_DATA_
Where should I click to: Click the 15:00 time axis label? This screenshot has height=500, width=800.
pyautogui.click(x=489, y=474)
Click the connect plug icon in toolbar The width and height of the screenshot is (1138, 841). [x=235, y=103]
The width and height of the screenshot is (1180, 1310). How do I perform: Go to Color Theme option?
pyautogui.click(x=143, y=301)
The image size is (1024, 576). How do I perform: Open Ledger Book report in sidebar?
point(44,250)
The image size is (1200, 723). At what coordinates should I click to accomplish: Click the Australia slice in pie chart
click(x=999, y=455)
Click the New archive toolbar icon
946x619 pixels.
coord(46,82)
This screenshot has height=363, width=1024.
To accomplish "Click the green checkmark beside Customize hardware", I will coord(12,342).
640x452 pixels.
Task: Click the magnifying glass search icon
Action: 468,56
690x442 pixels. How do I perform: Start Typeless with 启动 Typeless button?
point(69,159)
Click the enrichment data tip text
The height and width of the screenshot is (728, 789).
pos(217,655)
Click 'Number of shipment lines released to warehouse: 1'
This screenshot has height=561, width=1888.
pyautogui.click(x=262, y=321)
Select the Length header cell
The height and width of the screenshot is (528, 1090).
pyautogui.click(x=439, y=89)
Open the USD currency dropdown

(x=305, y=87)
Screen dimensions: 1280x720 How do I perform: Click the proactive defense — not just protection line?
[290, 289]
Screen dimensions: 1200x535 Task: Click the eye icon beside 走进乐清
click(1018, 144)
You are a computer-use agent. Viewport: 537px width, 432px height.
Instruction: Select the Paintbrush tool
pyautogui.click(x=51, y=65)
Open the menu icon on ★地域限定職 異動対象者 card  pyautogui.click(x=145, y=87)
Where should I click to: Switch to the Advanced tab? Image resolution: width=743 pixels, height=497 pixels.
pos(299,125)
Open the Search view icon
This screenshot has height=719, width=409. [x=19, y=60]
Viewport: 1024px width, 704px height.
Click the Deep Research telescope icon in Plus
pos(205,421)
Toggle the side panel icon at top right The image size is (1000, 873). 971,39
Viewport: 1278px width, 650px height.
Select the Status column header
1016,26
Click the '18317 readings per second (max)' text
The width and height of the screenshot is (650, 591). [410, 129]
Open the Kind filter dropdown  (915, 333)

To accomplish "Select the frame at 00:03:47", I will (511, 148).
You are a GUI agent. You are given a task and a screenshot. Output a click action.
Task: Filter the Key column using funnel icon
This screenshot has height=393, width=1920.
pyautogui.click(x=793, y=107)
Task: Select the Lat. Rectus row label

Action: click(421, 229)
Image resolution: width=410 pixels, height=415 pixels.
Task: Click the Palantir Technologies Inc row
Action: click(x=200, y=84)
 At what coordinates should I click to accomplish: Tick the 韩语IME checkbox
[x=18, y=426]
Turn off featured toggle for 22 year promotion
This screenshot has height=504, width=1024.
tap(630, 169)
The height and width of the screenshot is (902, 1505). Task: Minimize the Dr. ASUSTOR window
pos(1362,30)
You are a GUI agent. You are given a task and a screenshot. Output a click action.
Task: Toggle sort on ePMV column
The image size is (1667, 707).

_WORK REQUIRED_
Within the entries, find all lines holding "Viewport" and copy each one.

_WRITTEN SOLUTION_
You are a computer-use agent. Viewport: 537px width, 432px height.
Viewport: 1024px width, 704px height.
Viewport: 1278px width, 650px height.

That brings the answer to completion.